Reputation: 69
I use user_id only in a few weeks (before that I had only user_pseudo_id) ", so I want to update user_id values where it is NULL in the early part of the dataset.
I found a solution here, but it does not fit because I have more user_pseudo_id for each user_id
update multiple rows which is having null values
My code:
UPDATE `dataset.events`
SET user_id = b.user_id
FROM `dataset.events` a
INNER JOIN (SELECT DISTINCT user_pseudo_id, user_id
FROM `dataset.events`
WHERE user_id IS NOT NULL) b
ON a.user_pseudo_id = b.user_pseudo_id
WHERE a.user_id IS NULL
The code is valid but it modified 0 rows and got this popup message: "UPDATE/MERGE must match at most one source row for each target row"
UPDATE: My dateset now:
user_pseudo_id____user_id
a___________________NULL
a___________________NULL
b___________________NULL
c___________________NULL
a___________________111
b___________________111
c___________________222
What I want:
user_pseudo_id____user_id
a___________________111
a___________________111
b___________________111
c___________________222
a___________________111
b___________________111
c___________________222
Note, that users with a and b pseudo_ids are the same users, so they have one user_id.
Upvotes: 3
Views: 11725
Reputation: 172944
Below is for BigQuery Standard SQL
#standardSQL
WITH map AS (
SELECT user_pseudo_id, MIN(user_id) user_id
FROM `project.dataset.table`
WHERE NOT user_id IS NULL
GROUP BY user_pseudo_id
)
SELECT user_pseudo_id, IFNULL(t.user_ID, m.user_id)
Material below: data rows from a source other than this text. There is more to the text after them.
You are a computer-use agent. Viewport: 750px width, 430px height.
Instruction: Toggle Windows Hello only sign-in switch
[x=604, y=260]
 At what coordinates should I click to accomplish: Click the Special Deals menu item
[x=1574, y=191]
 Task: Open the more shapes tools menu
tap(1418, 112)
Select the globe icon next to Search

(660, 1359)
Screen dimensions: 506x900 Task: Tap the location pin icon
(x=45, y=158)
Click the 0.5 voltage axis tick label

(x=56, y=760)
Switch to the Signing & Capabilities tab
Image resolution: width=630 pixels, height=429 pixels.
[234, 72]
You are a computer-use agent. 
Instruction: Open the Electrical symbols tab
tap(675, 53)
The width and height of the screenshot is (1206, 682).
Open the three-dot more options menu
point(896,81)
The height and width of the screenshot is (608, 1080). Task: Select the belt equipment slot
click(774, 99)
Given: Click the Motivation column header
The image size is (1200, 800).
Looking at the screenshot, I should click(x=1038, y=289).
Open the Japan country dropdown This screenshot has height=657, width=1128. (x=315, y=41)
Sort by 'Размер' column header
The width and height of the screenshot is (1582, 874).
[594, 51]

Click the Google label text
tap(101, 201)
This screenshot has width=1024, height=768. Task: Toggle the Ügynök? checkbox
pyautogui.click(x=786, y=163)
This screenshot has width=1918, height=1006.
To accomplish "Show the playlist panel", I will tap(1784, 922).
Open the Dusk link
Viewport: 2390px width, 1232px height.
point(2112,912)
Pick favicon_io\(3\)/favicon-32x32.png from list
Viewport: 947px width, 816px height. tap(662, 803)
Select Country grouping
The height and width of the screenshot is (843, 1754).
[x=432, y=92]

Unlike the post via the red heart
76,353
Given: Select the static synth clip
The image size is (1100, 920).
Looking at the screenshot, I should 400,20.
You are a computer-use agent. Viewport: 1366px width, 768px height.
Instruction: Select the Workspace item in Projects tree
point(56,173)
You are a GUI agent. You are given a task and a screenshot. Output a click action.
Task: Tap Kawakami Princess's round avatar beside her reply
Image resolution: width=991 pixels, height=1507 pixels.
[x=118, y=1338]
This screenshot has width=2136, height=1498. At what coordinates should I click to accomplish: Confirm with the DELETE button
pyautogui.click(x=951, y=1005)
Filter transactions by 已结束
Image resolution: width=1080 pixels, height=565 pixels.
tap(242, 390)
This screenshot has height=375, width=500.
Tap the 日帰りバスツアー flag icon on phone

FROM `project.dataset.table` t
LEFT JOIN map m
USING(user_pseudo_id)
You can test, play with above using sample data from your question as in example below
#standardSQL
WITH `project.dataset.table` AS (
SELECT 'a' user_pseudo_id, NULL user_id UNION ALL
SELECT 'a', NULL UNION ALL
SELECT 'b', NULL UNION ALL
SELECT 'c', NULL UNION ALL
SELECT 'a', '111' UNION ALL
SELECT 'b', '111' UNION ALL
SELECT 'c', '222'
), map AS (
SELECT user_pseudo_id, MIN(user_id) user_id
FROM `project.dataset.table`
WHERE NOT user_id IS NULL
GROUP BY user_pseudo_id
)
SELECT user_pseudo_id, IFNULL(t.user_ID, m.user_id) user_id
FROM `project.dataset.table` t
LEFT JOIN map m
USING(user_pseudo_id)
with result
Row user_pseudo_id user_id
1 a 111
2 a 111
3 b 111
4 c 222
5 a 111
6 b 111
7 c 222
Finally you can wrap above into UPDATE syntax as in below example
#standardSQL
UPDATE `project.dataset.table` t
SET user_id = IFNULL(t.user_ID, map.user_id)
FROM (
SELECT user_pseudo_id, MIN(user_id) user_id
FROM `project.dataset.table`
WHERE NOT user_id IS NULL
GROUP BY user_pseudo_id
) map
WHERE t.user_pseudo_id = map.user_pseudo_id
Or you can just filter only rows to update where user_id is null as in below example
#standardSQL
UPDATE `project.dataset.table` t
SET user_id = map.user_id
FROM (
SELECT user_pseudo_id, MIN(user_id) user_id
FROM `project.dataset.table`
WHERE NOT user_id IS NULL
GROUP BY user_pseudo_id
) map
WHERE t.user_pseudo_id = map.user_pseudo_id
AND t.user_ID IS NULL
Upvotes: 2